A Kenyan court on Friday suspended U.S. plans to establish a quarantine facility for Americans exposed to Ebola abroad, raising questions about biosecurity protocols and the proper role of foreign health infrastructure on sovereign soil. The High Court in Nairobi halted any agreement until petitions against the facility are heard on Tuesday, following widespread opposition from medical professionals, legal advocates, and ordinary citizens concerned about public health risks and inadequate consultation.
A U.S. administration official said on Wednesday that Americans exposed to the Bundibugyo virus—a rare type of Ebola spreading in northeastern Congo—would be sent to a new facility in Kenya rather than returning home. The official spoke on condition of anonymity to share the administration's plans. It remained unclear where in Kenya the facility would be built or whether the Kenyan government had formally approved the arrangement.
Government Response and Legal Challenge
The Kenyan government acknowledged discussions with the U.S. on Ebola preparedness support but declined to confirm whether it would establish a treatment facility for Americans. Secretary of State Marco Rubio said in a statement that the U.S. government intends to commit $13.5 million toward Kenya's Ebola preparedness efforts.

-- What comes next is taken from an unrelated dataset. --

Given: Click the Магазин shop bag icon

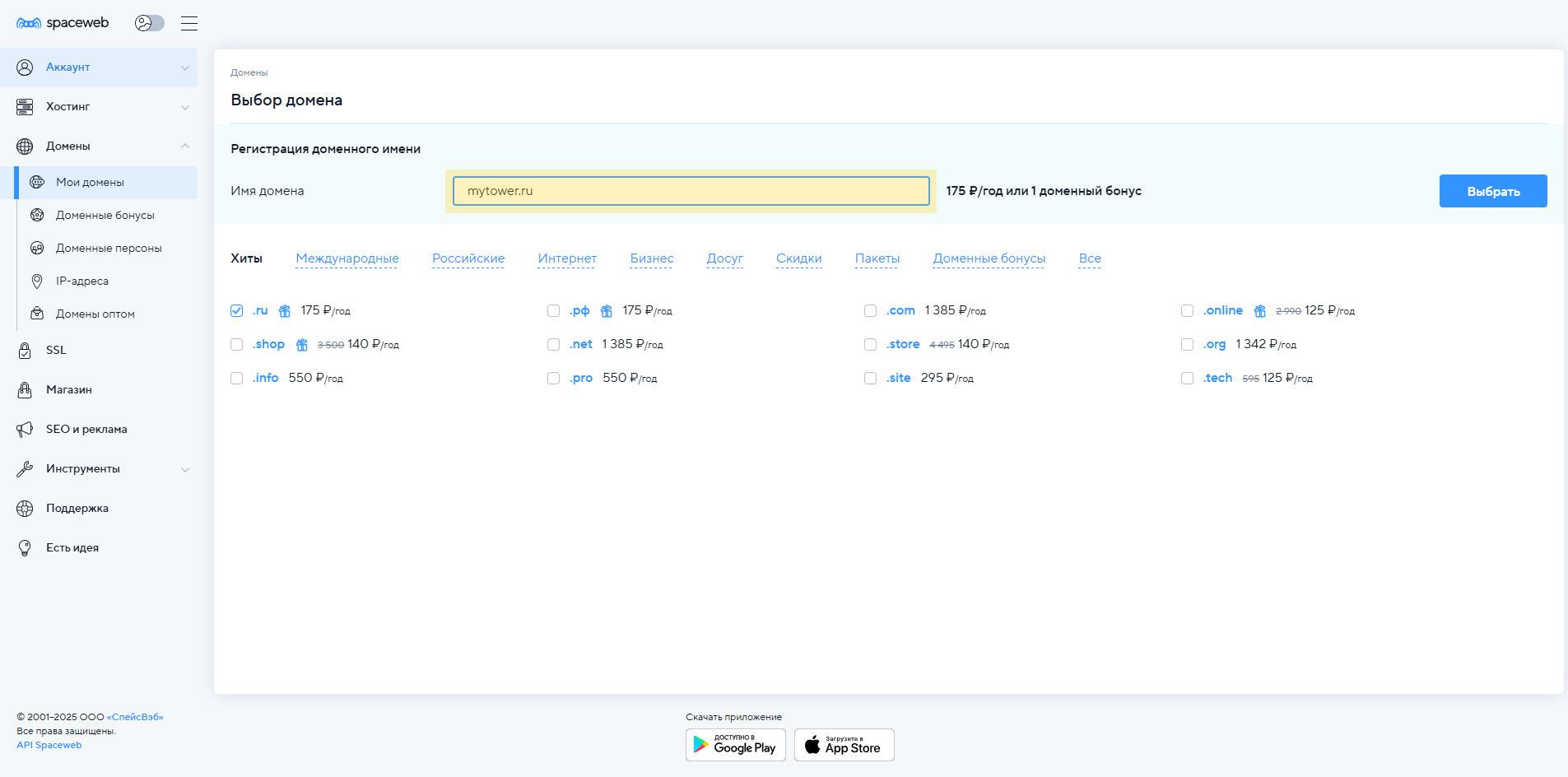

Two organizations—the Katiba Institute, formed to defend Kenya's Constitution, and the Kenya Law Society—separately challenged any presence of Ebola-related facilities. The Kenya Law Society asked the court to nullify any agreements signed between the U.S. and Kenya on the project, citing public health risks and a lack of public participation. The society also argued that Kenya lacks "the high-containment infrastructure required to safely manage such a facility, exposing the public to serious health risks."
Medical Workers and Public Backlash
A Kenyan doctors' union on Thursday issued a 48-hour strike notice should the country proceed with the deal. The union noted that the U.S. was clear that they would not allow Ebola on their soil and that Kenya should not become a "dumping ground." Davji Atellah, the union's chairperson, said in a statement: "As the vanguard of Kenya's healthcare system, we are utterly disgusted by the government's apparent willingness to trade national biosecurity and the lives of its citizens for foreign aid."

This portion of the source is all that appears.